Cientistas conseguem isolar o vírus da Covid-19 a partir de fezes

A descoberta do vírus contagioso em fezes sugere mais uma via de infeção e explica o porquê de quase um terço dos infetados da Covid-19 experienciarem sintomas gastrointestinais como a diarreia.
27 de Maio de 2020 às 18:35
Covid-19 no intestino
Covid-19 no intestino

O vírus da Covid-19 foi isolado pela primeira vez a partir de pacientes com o novo coronavírus. A descoberta, feita por investigadores chineses, faz parte de uma pré-publicação divulgada na revista científica Emerging Infectious Diseases, que também tem na sua mais recente edição uma investigação separada que detetou o material genético do vírus da Covid-19, ARN, em superfícies de quartos de hóteis utilizados por pessoas em isolamento suspeitas de terem a doença.

O primeiro descreve o caso de um paciente de Covid-19 com 78 anos que tinha viajado até Wuhan, na China, e foi hospitalizado em Guangzhou a 17 de janeiro com sintomas típicos da Covid-19 como tosse e febres esporádicas. Após a sua condição ter piorado, a 22 de janeiro, começou a receber a ajuda de um ventilador. O mesmo paciente acabaria por morrer no dia 20 de fevereiro.

Entre os dias 27 janeiro e 7 de fevereiro, investigadores recolheram as suas fezes e detetaram Sars-CoV-2 em diferentes amostras. As mesmas indicaram maiores quantidades virais 17 a 28 dias depois de começarem os sintomas, em relação a amostras respiratórias mas não foipossível isolar o vírus destas amostras fecais – tendo sido apenas detetado fragmentos de ARN, vírus não infeccioso, nas fezes desse paciente.

Investigadores da Universidade de Guangzhou e da Universidade Sun Yat-sen, na China, recolheram ainda amostras fecais de 27 outros pacientes, 11 deles infetados pelo vírus.

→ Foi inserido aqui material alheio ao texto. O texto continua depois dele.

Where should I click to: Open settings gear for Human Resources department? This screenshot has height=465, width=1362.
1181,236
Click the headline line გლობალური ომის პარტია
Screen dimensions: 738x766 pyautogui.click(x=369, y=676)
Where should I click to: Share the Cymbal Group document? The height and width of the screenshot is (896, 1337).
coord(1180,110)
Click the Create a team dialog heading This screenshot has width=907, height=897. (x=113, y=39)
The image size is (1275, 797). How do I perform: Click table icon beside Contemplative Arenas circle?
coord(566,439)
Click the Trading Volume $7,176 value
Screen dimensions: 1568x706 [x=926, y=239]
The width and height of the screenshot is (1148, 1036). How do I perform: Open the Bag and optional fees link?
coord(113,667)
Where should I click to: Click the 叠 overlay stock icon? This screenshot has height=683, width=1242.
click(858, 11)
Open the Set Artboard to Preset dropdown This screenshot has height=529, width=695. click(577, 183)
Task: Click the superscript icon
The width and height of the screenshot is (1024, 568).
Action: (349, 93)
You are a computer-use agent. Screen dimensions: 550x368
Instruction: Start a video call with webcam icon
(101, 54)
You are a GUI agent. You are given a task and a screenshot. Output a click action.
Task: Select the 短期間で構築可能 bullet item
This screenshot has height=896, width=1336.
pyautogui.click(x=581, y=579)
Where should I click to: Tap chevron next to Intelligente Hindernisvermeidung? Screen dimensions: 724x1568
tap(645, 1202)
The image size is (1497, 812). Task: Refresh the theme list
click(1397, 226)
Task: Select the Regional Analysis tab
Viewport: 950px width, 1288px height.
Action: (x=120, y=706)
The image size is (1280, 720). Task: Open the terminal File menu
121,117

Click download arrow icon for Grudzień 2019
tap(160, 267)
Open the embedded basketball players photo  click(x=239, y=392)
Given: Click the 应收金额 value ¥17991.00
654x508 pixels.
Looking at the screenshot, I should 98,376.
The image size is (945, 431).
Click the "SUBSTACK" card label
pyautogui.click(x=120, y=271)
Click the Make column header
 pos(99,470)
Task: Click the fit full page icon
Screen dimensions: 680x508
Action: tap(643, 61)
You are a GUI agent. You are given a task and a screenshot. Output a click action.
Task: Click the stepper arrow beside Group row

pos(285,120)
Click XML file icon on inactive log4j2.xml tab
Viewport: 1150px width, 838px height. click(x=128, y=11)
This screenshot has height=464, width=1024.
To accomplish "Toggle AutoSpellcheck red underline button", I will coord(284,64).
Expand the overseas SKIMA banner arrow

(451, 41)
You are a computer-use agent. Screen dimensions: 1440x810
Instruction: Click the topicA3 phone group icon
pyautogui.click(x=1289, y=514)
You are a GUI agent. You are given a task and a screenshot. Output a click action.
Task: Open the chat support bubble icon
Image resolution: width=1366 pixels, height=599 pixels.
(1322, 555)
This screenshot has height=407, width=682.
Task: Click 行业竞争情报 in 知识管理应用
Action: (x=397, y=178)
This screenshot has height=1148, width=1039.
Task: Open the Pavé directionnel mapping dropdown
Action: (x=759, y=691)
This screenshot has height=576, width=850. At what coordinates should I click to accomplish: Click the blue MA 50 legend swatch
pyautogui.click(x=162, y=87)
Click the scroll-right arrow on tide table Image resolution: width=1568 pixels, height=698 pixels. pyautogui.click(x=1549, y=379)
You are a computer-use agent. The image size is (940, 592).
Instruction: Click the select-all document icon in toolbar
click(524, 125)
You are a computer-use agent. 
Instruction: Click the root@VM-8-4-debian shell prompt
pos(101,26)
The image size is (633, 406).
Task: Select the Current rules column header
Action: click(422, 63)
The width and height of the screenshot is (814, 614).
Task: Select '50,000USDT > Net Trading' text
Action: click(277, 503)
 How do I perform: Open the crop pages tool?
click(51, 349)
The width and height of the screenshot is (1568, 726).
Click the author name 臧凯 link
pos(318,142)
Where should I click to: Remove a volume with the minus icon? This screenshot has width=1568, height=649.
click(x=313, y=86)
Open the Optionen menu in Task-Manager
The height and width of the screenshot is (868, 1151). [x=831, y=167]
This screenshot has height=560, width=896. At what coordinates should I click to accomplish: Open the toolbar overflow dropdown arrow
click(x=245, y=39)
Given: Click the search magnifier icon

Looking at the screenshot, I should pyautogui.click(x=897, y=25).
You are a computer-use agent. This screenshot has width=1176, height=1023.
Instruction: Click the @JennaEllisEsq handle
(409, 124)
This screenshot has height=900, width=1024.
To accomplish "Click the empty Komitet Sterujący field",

Destes, conseguiram isolar o vírus vivo a partir de dois deles, "indicando que o vírus viável em fezes é uma manifestação comum da Covid-19", referem.

"O isolamento de SARS-CoV-2 contagioso nas fezes indica a possibilidade de transmissão fecal-oral através de aerossóis de fezes", escrevem os investigadores, alertando para a higienização de ambientes hospitalares e para o risco de transmissão em espaços públicos e com pouco cuidados sanitários.

No início de maio, investigadores holandeses do Instituto Hubrecht descobriram que o vírus da Covid-19 era capaz de infetar células do intestino humano e multiplicar-se no órgão, o que podia explicar o porquê de quase um terço dos infetados da Covid-19 experienciarem sintomas gastrointestinais como a diarreia - e o facto de o vírus conseguir ser detetado em amostras de fezes.

Num segundo estudo, investigadores do Centro de Prevenção e Controle de Doenças de Guanghzou encontraram fragmento do ARN do vírus da covid-19 em oito de 22 superfícies de dois quartos de hotel frequentados por duas pessoas em isolamento suspeitas de terem o novo coronavírus.

Os residentes eram estudantes chineses a estudar noutros países e, mesmo estando assintomáticos, viriam a testar positivo ao segundo dia de quarentena. Depois de os dois terem sido hospitalizados, as suas amostras respiratórias e fecais mostraram altas cargas virais do novo coronavírus e ambos desenvolveram sintomas como febre e tosse.

O estudo indicou também que as superfícies que mais carga viral estava acumulada no quarto de hotel eram as almofadas e os lençóis da cama. Também toalhas e a colcha da cama demonstraram ter o vírus.

"Paciente pré-sintomáticos com alta carga viral podem facilmente contaminar um ambiente num curto período", escreveram investigadores, reconhecendo que o vírus não foi isolado ou replicado a partir das amostras.